§ **Supplied data**
++++
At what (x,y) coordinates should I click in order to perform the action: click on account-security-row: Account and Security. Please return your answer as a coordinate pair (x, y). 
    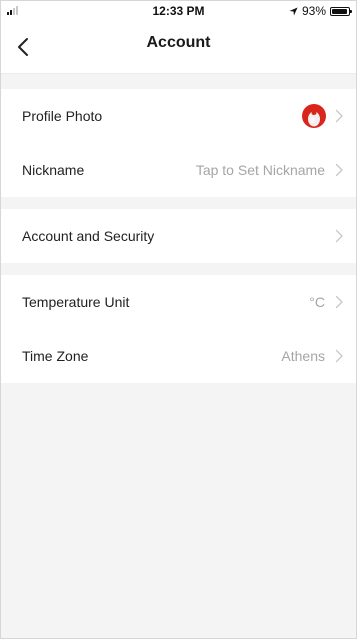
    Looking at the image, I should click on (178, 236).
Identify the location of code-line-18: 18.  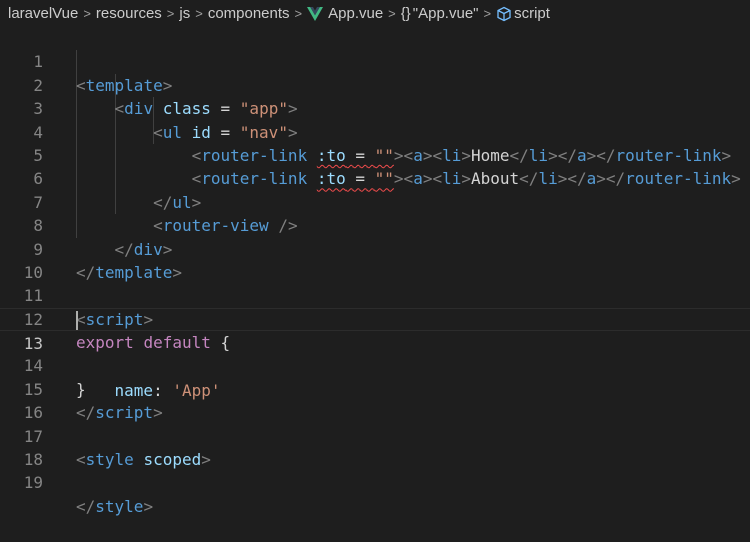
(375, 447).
++++
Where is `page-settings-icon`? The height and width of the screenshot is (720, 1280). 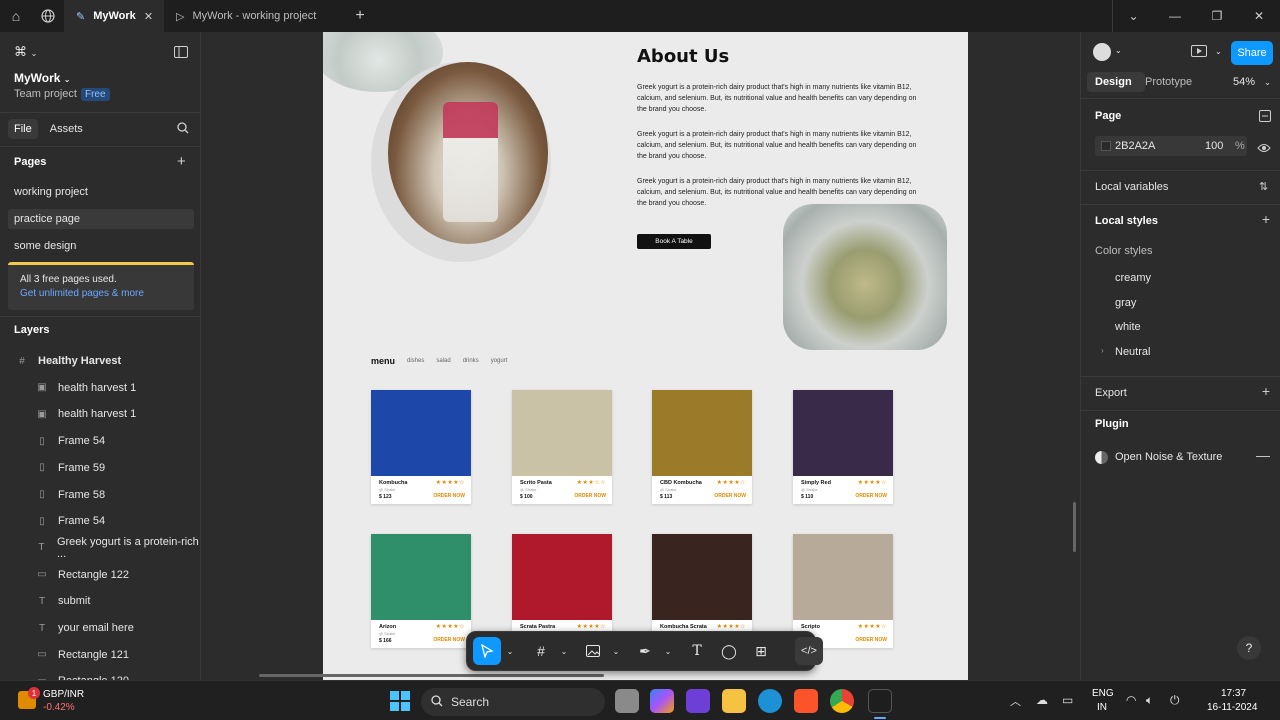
++++
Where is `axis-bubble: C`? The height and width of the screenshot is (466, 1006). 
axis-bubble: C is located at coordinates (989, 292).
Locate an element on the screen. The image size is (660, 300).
++++
§ **What this task involves**
Pull out every line in the entries above that contains the word "should". Letter case must match.

§ **Your solution**
At what (x,y) coordinates should I click in order to perform the action: click on account-security-row: Account and Security. Please return your answer as a coordinate pair (x, y). 
    Looking at the image, I should click on (178, 236).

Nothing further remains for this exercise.